California Laboratory for Atmospheric Remote Sensing
The FTS operates in two modes: the Spectralon Viewing Observations (SVO) and the Los Angeles Basin Surveys (LABS). In the SVO mode, the Fourier Transform Spectrometer (FTS) points at a Spectralon® plate placed immediately below the FTS telescope to quantify the total column trace gases above the Los Angeles megacity (above 1670m and the basin PBL height). The SVO measurements represent approximately free tropospheric background levels. In the LABS mode, the FTS points downward at 33 geographical points in the basin acquiring spectra from reflected sunlight in the near-infrared region. Our measurement technique from Mount Wilson mimics satellite observations that measure surface reflectance from space or atmospheric absorptions of GHGs along the optical path – (1) from the sun to the surface and (2) from the surface to the instrument. The locations of the reflection points are selected to provide the best coverage of the megacity.

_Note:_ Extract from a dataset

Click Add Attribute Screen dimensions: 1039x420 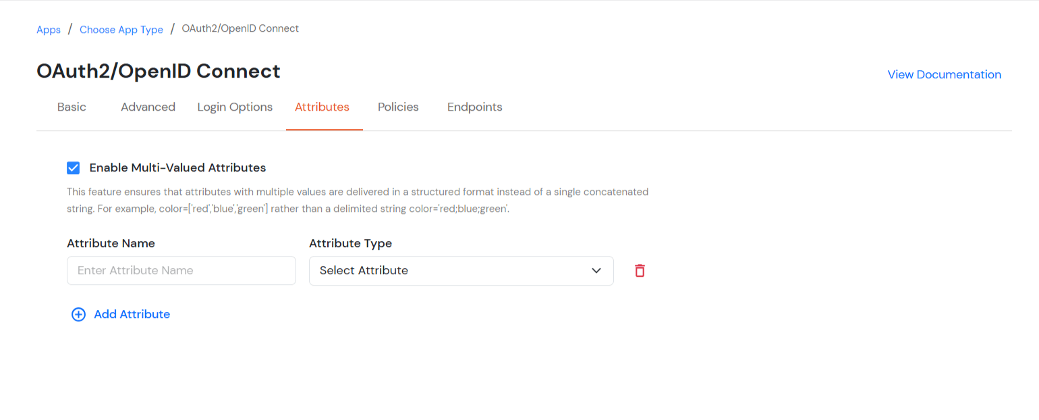coord(132,314)
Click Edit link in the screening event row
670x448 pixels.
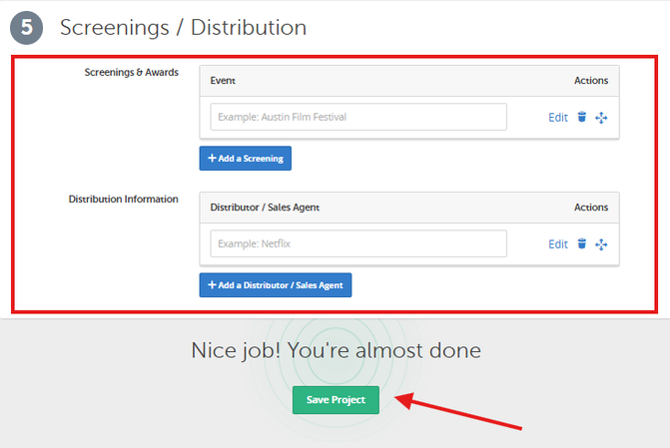tap(557, 118)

In addition, reflection points are chosen with uniform surface albedo across the spectrometer field of view using a near-infrared camera. Reflection points sample from the San Bernardino Mountains in the east to the Pacific coast in the west and from the base of the San Gabriel Mountains in the north to Long Beach Harbor and Orange County in the south. The footprints in the Los Angeles megacity are ellipses with surface area ranging from 0.04 to 21.62 km2.
It is optimized for high spectral resolution reflected sunlight measurements with high spectral resolution in the near-infrared (NIR) region (4,000 –15,000 cm-1). The spectral resolution used in the CLARS-FTS measurement is 0.12 cm-1, with an angular radius of the field of view of 0.5 mrad.
To derive slant column densities (SCDs) of atmospheric trace gases from the measured absorption spectra, CLARS uses two standard operational retrieval algorithms: CLARS-GFIT developed by Fu et al. (2014) and GFIT3 developed by Zeng et al. (2021). CLARS-GFIT is a modified version of the GFIT program which is a state-of-the-art profile scaling algorithm to retrieve gas concentrations and related atmospheric and instrumental parameters from absorption spectra. It has been the primary retrieval algorithm for the Total Carbon Column Observing Network (TCCON) network, which has been the benchmark for validating satellite-based trace gas observations. GFIT3 is a full physics algorithm, which is also an extension of the GFIT model, to retrieve GHGs in polluted urban atmospheres from spectra of reflected solar radiation. GFIT3 accounts for aerosol scattering effects in polluted urban atmospheres. In particular, the algorithm includes coarse (including sea salt and dust) and fine (including organic carbon, black carbon, and sulfate) mode aerosols in the radiative transfer model.
Overall, the GHG retrievals from CLARS-FTS are potentially complementary to existing ground-based and space-borne observations to monitor anthropogenic GHG fluxes in the LA megacity.